The International Monetary Fund (IMF) has issued a call to the federal government, urging it to cease any form of budget funding through the Central Bank of Nigeria (CBN).
This appeal was made by Era Dabla-Norris, an assistant director in the IMF’s Fiscal Affairs department, on the sidelines of the Fiscal Monitor Press briefing during the ongoing IMF/World Bank annual meeting in Marrakech, Morocco.
Data sourced from the CBN’s website reveals a significant increase in the “Ways and Means” debt, which rose from N17.5 trillion in December 2021 to N23.8 trillion by October 2022. This represents a substantial increase of N6.3 trillion in just ten months.

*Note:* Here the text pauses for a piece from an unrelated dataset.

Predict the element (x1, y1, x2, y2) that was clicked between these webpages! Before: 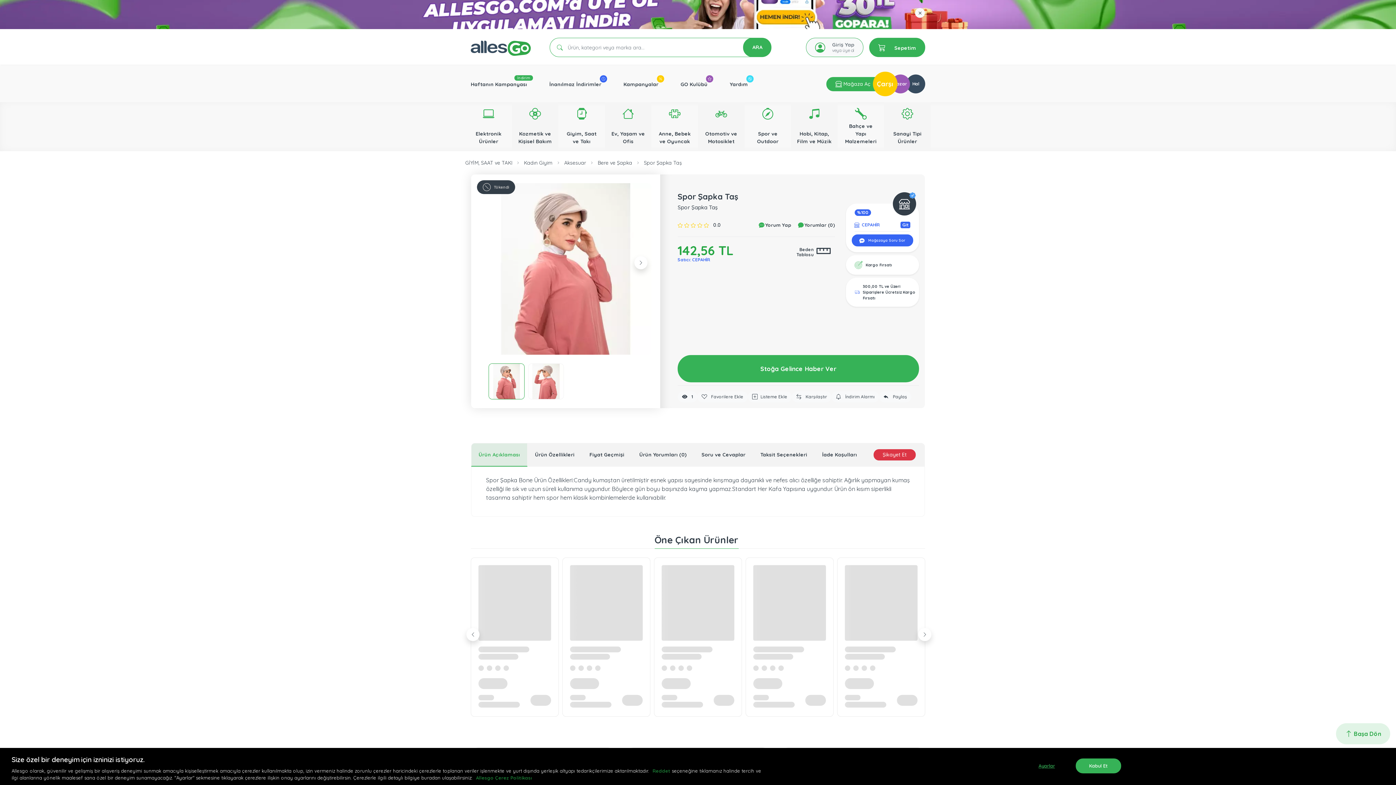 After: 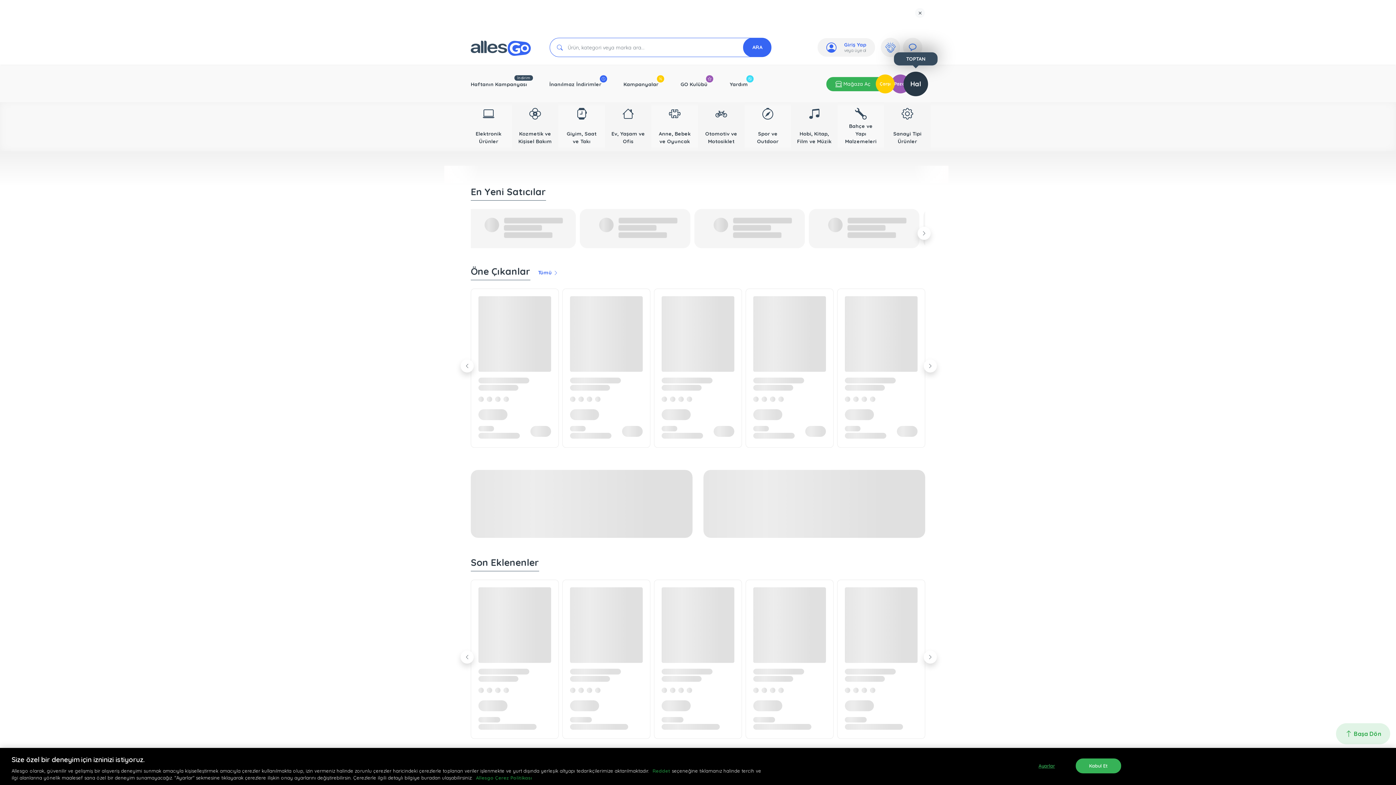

In response to this accumulation, the Senate approved N23.7 trillion to be securitized, a move that raised Nigeria’s total debt from N46 trillion to N70 trillion. As a result, Nigeria’s debt-to-GDP ratio has surged from 23.2% to 35.1%, raising concerns that the country may soon need to address its 40% debt limit.
It’s worth noting that Nigeria’s “Ways and Means” practice, colloquially referred to as “money printing,” expanded from N790 billion in May 2015 to N23.7 trillion in 2022.
This indicates that the CBN has been lending to the federal government in violation of its regulations, which stipulate that the government should not borrow more than 5% of its previous year’s revenues from the CBN.